近頃、レコードが見直されています。音質がいいといわれるデジタル信号のCDに席巻されたアナログのレコードに再びスポットがあたっているのは、アナログ時代に生まれた私にもうれしい出来事です。

 

 ところで、デジタルはテレビの世界にも変革をもたらしました。お檀家さんにお詣りに伺っても昔の型のテレビはありません。昔のテレビは、幅の厚いどっしりした感じのものでしたが、今や幅は薄くなり、画面も広くなっています。その理由は、テレビがブラウン管から液晶タイプへと変わってきたからでしょう。おまけに、放送電波も、アナログ放送からすべてデジタル放送に移行し、ハイビジョン、4K、8Kと画像も飛躍的に綺麗になりました。

 

 そんな折、私は、ある檀家のお爺さんとの出来事を思い出しました。「お上人、アナログかカタログか知らんが、電機屋が持ってきた新しいテレビに替えたら、よう映ります。店員さんが、ジ(痔)が出たらよくなるといっていましたけどな」と、最初はお爺さんの言葉の意味が分かりませんでした。

 

 しかしよく聞いてみると、お爺さんは、デジタルをジデタルと聞き間違えていたのです。私たちでも、次々に出て来る横文字の言葉の意味がよく分かりません。分からなくても、時代の移り変わりには対応していくしかないと思っていた時、面白い出来事を新聞でみつけました。

 

 それは、今の子供たちは、時間を知るのにアナログ時計を見ても、よくわからない子供が増えているという記事でした。アナログ時計というのは、大きな針と小さな針の二つがある時計のことです。大人の人なら、それが普通の時間を表す時計だということは常識ですよね。でも、今の子供たちにいわせれば、「なんで、そんな面倒くさい見方をするの、数字で表したらすぐに時間なんてわかるじゃん」と反発するのだそうです。

 

 そんな時間の表し方を、デジタル方式といいます。街角で見る時計も、テレビ画面に表示される時間も、この方式が多くなっていますから、いずれは、テレビと同じでアナログ形はなくなるのかもしれません。

 

 そんな話をお爺さんにすると、お爺さんは「それはいかん。子供たちが物を考えなくなる」と怒り出しました。「確かに数字だけ見て時間が分かるなら、それが一番便利じゃろう。しかし、大昔の人は数字をしらなくても、お日さまの動きで時間を判断できた。そこから生まれたのが地面に棒を立てて、影の動きで時間を判断する日時計。
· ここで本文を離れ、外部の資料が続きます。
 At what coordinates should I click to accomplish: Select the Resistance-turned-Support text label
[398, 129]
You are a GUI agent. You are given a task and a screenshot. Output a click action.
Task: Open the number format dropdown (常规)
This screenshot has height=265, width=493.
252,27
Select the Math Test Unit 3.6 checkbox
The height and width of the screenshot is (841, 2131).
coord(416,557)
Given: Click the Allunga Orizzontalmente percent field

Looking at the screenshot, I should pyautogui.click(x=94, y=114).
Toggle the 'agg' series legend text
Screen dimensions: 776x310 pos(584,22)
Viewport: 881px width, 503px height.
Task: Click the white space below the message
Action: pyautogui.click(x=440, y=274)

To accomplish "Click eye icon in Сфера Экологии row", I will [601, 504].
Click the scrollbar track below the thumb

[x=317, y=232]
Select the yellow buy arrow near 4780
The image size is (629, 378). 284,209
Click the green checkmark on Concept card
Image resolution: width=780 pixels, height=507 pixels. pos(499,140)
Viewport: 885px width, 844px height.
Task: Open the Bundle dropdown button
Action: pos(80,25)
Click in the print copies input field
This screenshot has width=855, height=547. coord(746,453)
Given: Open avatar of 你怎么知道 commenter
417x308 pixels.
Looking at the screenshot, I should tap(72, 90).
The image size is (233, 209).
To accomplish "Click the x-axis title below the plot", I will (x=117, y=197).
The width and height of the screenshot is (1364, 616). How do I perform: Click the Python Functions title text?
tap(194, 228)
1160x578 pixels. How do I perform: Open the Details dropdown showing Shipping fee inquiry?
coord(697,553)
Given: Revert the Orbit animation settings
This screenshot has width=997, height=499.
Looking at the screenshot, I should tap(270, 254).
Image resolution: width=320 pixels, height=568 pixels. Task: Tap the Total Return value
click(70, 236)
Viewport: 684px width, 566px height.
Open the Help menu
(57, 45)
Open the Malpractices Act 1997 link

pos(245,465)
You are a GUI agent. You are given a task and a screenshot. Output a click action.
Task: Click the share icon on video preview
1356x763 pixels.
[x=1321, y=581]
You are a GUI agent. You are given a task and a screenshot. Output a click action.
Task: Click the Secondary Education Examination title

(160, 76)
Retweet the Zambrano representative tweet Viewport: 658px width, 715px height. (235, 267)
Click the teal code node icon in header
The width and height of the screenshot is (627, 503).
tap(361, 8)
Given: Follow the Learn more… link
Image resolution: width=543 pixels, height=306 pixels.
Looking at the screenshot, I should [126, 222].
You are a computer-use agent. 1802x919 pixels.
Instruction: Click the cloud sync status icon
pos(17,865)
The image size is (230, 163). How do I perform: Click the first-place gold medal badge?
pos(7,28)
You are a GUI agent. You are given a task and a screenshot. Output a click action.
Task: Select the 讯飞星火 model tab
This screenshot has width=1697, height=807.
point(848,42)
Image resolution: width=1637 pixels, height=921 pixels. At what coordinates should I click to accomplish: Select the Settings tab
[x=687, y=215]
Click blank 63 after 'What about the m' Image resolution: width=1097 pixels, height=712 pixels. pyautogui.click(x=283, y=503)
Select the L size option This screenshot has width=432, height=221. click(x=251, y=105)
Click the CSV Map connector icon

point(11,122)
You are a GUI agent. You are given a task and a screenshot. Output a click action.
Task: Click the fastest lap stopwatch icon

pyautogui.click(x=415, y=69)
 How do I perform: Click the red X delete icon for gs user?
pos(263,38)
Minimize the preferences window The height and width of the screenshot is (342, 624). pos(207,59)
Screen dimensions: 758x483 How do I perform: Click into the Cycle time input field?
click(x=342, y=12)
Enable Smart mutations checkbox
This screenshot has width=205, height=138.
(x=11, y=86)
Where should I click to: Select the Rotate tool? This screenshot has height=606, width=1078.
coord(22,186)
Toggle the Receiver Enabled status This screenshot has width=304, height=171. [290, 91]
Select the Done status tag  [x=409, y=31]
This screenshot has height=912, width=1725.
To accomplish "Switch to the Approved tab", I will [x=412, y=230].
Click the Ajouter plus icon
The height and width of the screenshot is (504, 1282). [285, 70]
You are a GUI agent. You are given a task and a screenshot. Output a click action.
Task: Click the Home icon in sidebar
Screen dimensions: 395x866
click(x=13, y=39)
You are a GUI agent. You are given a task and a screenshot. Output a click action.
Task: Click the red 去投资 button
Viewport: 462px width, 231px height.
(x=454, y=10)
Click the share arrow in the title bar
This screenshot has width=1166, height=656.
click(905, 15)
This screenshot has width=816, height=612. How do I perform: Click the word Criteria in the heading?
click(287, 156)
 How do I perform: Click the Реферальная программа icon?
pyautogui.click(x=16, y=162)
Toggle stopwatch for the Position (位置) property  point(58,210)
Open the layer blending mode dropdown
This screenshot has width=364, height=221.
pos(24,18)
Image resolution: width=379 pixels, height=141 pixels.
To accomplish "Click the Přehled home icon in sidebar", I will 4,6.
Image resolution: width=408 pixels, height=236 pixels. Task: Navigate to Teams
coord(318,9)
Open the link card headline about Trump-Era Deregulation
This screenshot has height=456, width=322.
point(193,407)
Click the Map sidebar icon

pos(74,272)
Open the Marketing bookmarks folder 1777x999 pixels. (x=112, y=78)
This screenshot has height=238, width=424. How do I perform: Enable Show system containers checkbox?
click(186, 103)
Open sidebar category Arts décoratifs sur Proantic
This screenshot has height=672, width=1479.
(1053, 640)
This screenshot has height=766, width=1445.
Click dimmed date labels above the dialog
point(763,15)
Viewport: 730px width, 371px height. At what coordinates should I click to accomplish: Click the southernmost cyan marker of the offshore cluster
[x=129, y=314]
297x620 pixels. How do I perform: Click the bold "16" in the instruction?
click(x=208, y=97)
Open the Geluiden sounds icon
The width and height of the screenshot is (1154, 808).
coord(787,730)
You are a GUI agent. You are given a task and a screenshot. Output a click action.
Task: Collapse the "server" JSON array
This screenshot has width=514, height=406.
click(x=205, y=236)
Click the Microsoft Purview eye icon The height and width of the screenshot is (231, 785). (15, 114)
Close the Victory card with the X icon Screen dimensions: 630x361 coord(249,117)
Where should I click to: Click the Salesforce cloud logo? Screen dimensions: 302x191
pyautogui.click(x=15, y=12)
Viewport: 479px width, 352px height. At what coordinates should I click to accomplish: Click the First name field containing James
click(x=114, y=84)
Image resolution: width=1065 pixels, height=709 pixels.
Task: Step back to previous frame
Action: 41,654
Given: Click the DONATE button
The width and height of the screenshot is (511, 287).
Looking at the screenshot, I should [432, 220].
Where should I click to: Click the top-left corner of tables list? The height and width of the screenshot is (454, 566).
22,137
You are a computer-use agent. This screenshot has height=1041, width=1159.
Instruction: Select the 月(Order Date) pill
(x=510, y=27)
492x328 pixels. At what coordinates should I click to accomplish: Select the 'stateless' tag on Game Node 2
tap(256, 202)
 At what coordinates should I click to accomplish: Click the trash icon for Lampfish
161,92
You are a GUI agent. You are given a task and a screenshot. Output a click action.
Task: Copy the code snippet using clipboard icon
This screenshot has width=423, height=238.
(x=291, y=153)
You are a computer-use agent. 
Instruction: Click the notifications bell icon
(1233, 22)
それに砂をビンにつめた砂時計など。昔は、自然から時間を学んだものですぞ」といったのでした。

 

 そういわれて、現代の文明が抱えている大きな落とし穴に気づかされました。なにもかも、数字で判別しとうとしては、これからの人間の脳みそは、どんどんしわが少なくなるのではないでしょうか。お爺さんはいいました。「年寄りの顔のしわもちゃんと歴史が刻まれているんですぞ」と。